Toutefois, malgré cet exploit et bien que le gouvernement soit à jour en ce qui concerne l’arsenal réglementaire par rapport à la feuille de route présentée au Souverain, la question est de savoir qu’en est-il de la mise en œuvre dudit arsenal juridique et réglementaire ? Car nul n’est sans savoir, que c’est toujours là où le bât blesse dans notre système. Les décrets d’application prennent souvent énormément de temps avant d’être adoptés.
Faute de décrets d’application, un bon nombre de lois sont restées lettre morte. Y a-t-il un engagement ferme de l’Exécutif mais aussi de tous les acteurs du système par rapport à la mise en œuvre de ces textes ? Y a-t-il une stratégie bien définie de mise en œuvre et surtout y a-t-il un échéancier bien précis d’exécution ?
Autre volet de ce chantier royal, celui de l’offre de soins. Il s’agit du 3ème pilier du projet de refonte du système national de santé qui prévoit la réhabilitation de l’offre de soins afin de faciliter l’accès aux services de santé et d’en améliorer la qualité́.
Il faut dire que la refonte du système de la santé est une condition sine qua none pour réussir cette réforme. Là encore plusieurs questions se posent : quelle place sera réservée aux acteurs qui ont été laissés pour compte jusqu’à aujourd’hui par la réforme pour ne citer que le secteur privé, les professionnels de la santé, les pharmaciens, les laboratoires, l’industrie pharmaceutique… ? Quid du partenariat public-privé ? Quid de la stratégie de développement du secteur privé ? Quid du panier de soins ?
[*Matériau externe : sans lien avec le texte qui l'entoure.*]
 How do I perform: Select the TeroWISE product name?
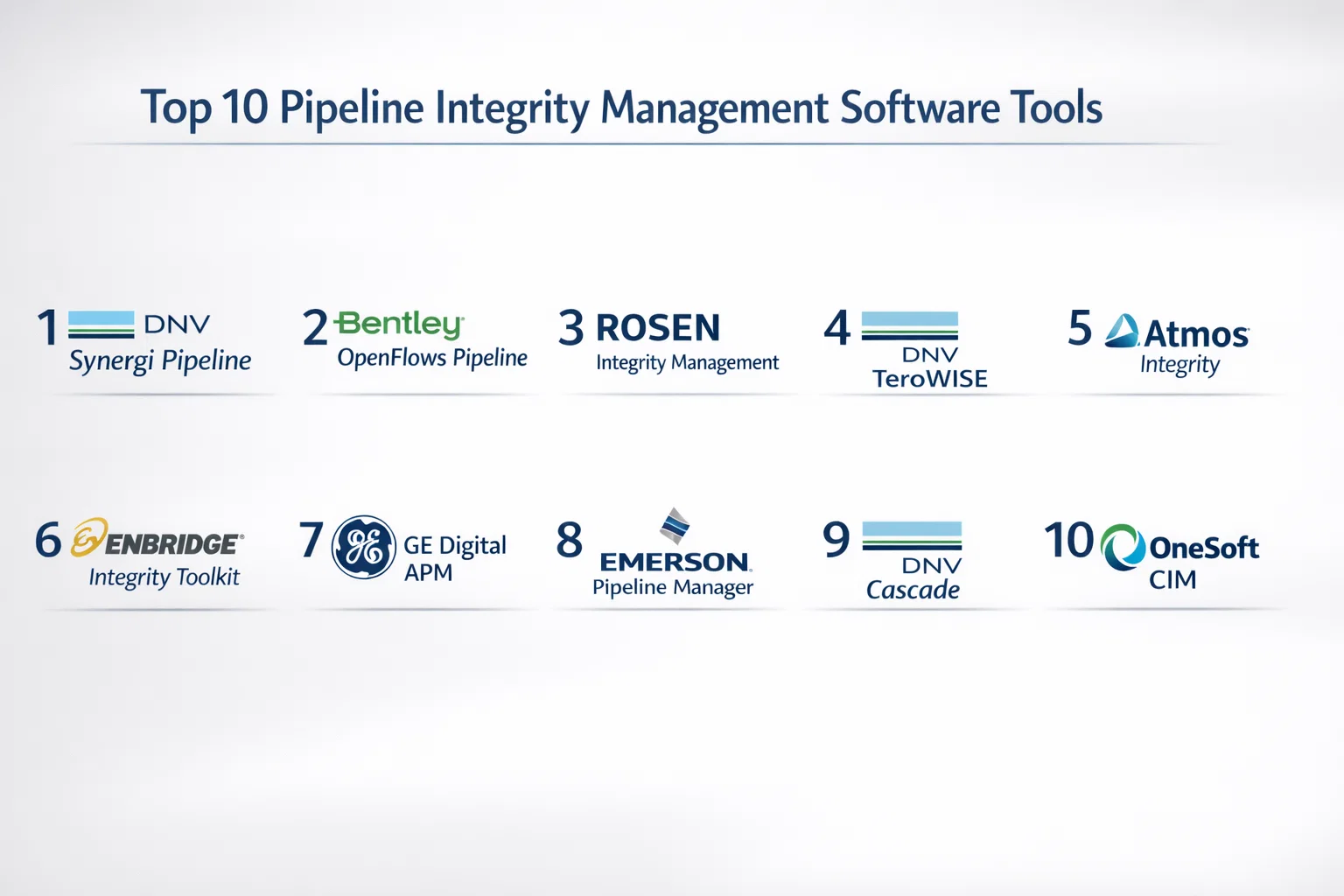click(929, 379)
Concernant ce dernier point, il est à rappeler que SM le Roi avait insisté dans son discours sur l’équité dans l’accès aux soins, aux médicaments… Pour ce faire, il est important de savoir ce que comporte le panier de soins qui constitue la pierre angulaire de tout système de santé. Faut-il le rappeler, l’offre de soins comprend tous les soins disponibles dans le système par contre le panier de soins ne concerne que les actes et les médicaments remboursables dans le système d’assurance maladie.
Aujourd’hui, nous ignorons si dans le cadre de la réforme, l’article 7 de l’ancienne loi 65-00 portant code de la couverture médicale de base qui définit les prestations est toujours de mise, s’il sera plus exhaustif, s’il va y avoir de la maîtrise de la dépense…
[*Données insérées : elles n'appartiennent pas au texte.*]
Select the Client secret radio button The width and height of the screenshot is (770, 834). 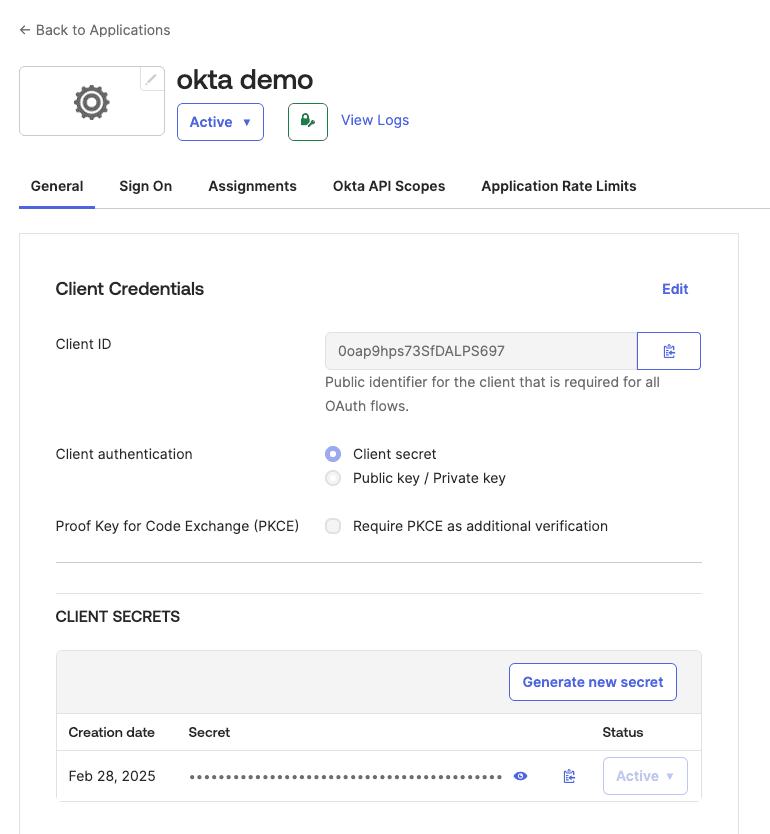click(332, 454)
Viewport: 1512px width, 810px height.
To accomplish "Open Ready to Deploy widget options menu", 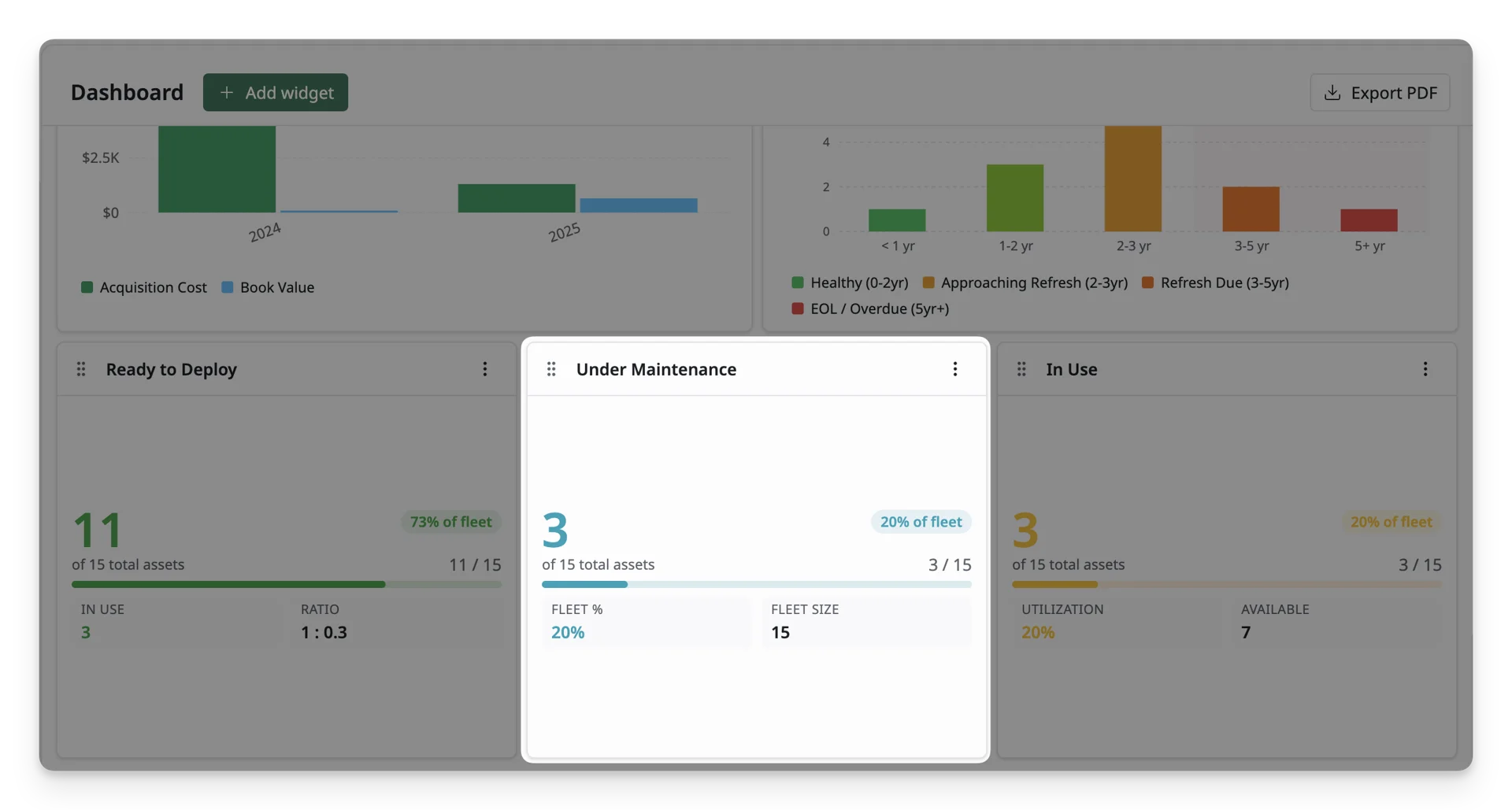I will pos(485,369).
Rappelons que l’OMS recommande d’une part le rapprochement du panier de soins aux besoins des citoyens, et d’autre part orienter l’investissement vers une offre plus adéquate.
Toutefois, le panier de soins est tributaire d’une offre disponible (secteur public et privé) qui doit répondre à un besoin exprimé soit celui de la population en terme d’accès soit celui du développement technologique dans le domaine de la santé.
Le 3ème volet de cette réforme et pas des moindres, le financement nécessaire pour financer ce chantier social. Certes le gouvernement a mobilisé le budget nécessaire pour honorer ses engagements au profit des populations couvertes par subvention (anciens Ramedistes) et pour que les autres catégories soient autonomes, mais la question de la pérennité du système se pose avec insistance.
Il est donc impératif d’étudier en profondeur les projections notamment en ce qui concerne les tendances de morbidité, les nouvelles pathologies…, et de mettre en place une gestion de risques liée à la pérennité du système.
Ceci dit, il est vrai que le défi de la généralisation de la couverture sanitaire à tous les Marocains avant fin 2021 ainsi que celui de la généralisation des allocations familiales ont été relevés. Mais, il reste encore du chemin à parcourir pour atteindre les objectifs de la réforme du système de la santé.
Si, aujourd’hui, on se pose autant de questions, c’est tout simplement parce que les ingrédients de réussite de cette réforme ne sont toujours pas visibles et palpables.